[Dokumenttext]:
-------------------------

Wir werden natürlich diesem Misstrauensantrag nicht zustimmen, und ich möchte mit einem weiteren Zitat von unserem Herrn Stadtrat enden: „Eine moderne Sozialpolitik bedeutet zwei Dinge: Menschen rasch und unkompliziert zu helfen, wenn sie in Not geraten und Menschen schnellstmöglich ins Erwerbsleben zu bringen.“ Herr Kollege Wölbitsch, Sie haben gesagt, Solidarität ist keine Einbahnstraße, alle sollen ihren Beitrag leisten. Vielleicht treffen wir uns dann doch auch noch bei den Vermögens- und Erbschaftssteuern. Wir werden sehen. Vielen Dank. (Beifall bei der SPÖ.)
Vorsitzende GRin Gabriele Mörk: Als Nächste zu Wort gemeldet ist Frau GRin Mag. Hungerländer, und ich erteile es ihr. Bitte, Frau Gemeinderätin.
GRin Mag. Caroline Hungerländer (ÖVP): (Zwischenruf) Es gab einen Zwischenruf. Ich habe noch kein einziges Wort gesagt. Ich habe es leider nicht gehört, es war aber sicher ein wertvoller Beitrag.
Geschätzte Damen und Herren, ich gehe jetzt auf einige Punkte der Vorredner ein. Kollegin Hanke, Sie haben leider die Aussage des Herrn Stadtrat mit dem Mittelalter nicht ganz korrekt wiedergegeben. Ich habe sie wortwörtlich da: „Ich halte es für einen unerträglichen Zynismus, dass die spätgeborenen das abgetragene Gewand von den älteren Geschwistern tragen sollen, das ist Mittelalter.“ Das war keine Armutsdefinition, da war nicht die Frage, wer nach einer Winterjacke sucht. Da geht es darum, dass Gewand weitergegeben wird, und es zeigt das Selbstverständnis des Herrn Stadtrat, nämlich dass er völlig abgehoben ist, völlig fern der Realität. (Beifall bei der ÖVP.)

-------------------------

[Bereitgestelltes Material]:
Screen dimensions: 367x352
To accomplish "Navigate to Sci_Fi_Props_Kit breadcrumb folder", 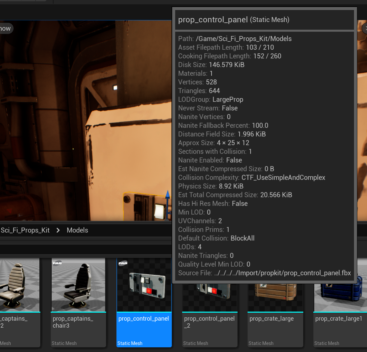I will click(x=25, y=230).
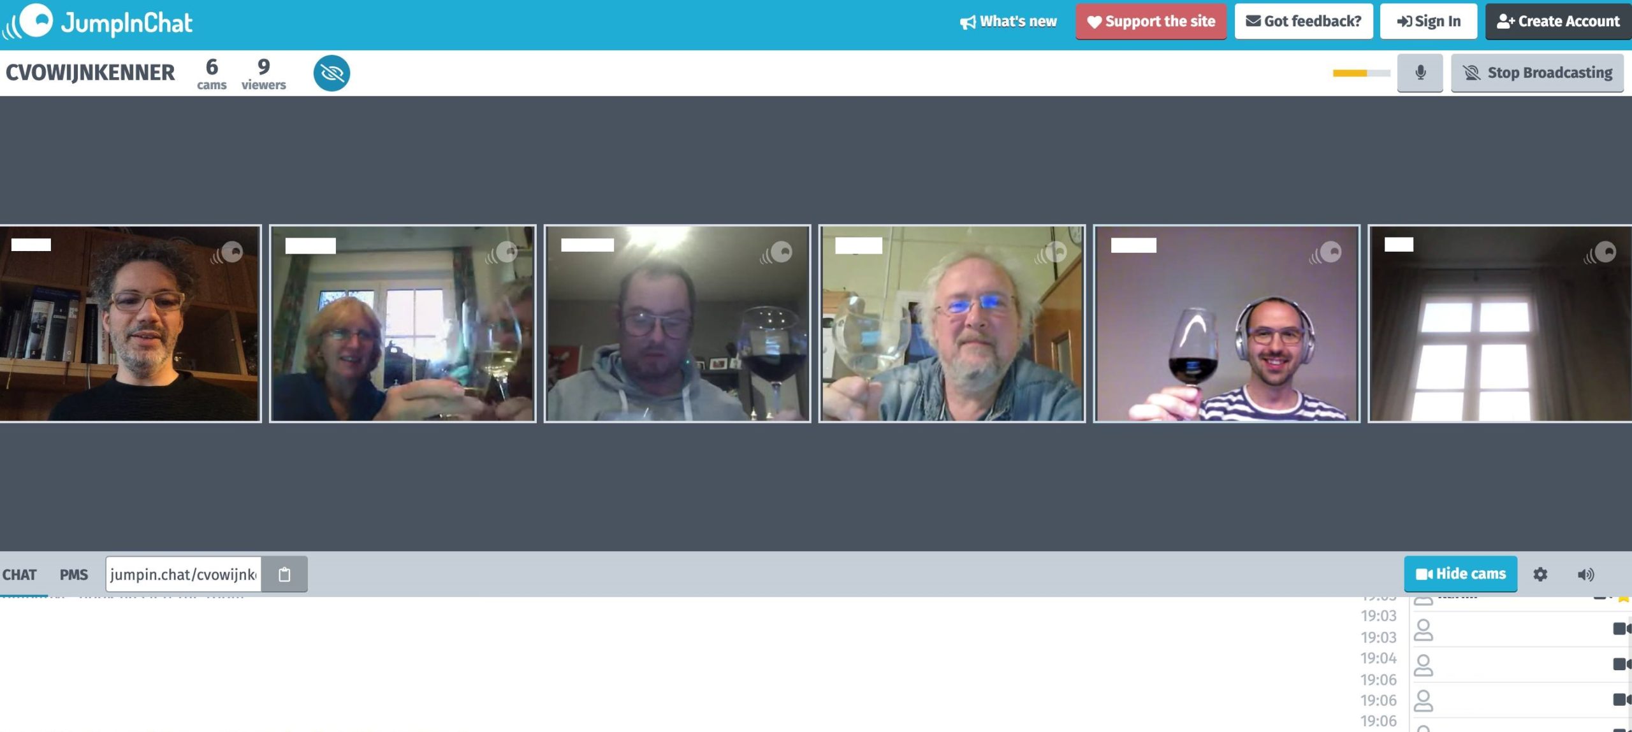Hide cams with the blue button

1461,574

-------------------------

[Aufgabe]: Wem wirft GRin Hungerländer im Dokumenttext vor, die Aussage des Herrn Stadtrat mit dem Mittelalter nicht ganz korrekt wiedergegeben zu haben? Stütze dich ausschließlich auf den Dokumenttext.

[Ergebnis]: Kollegin Hanke.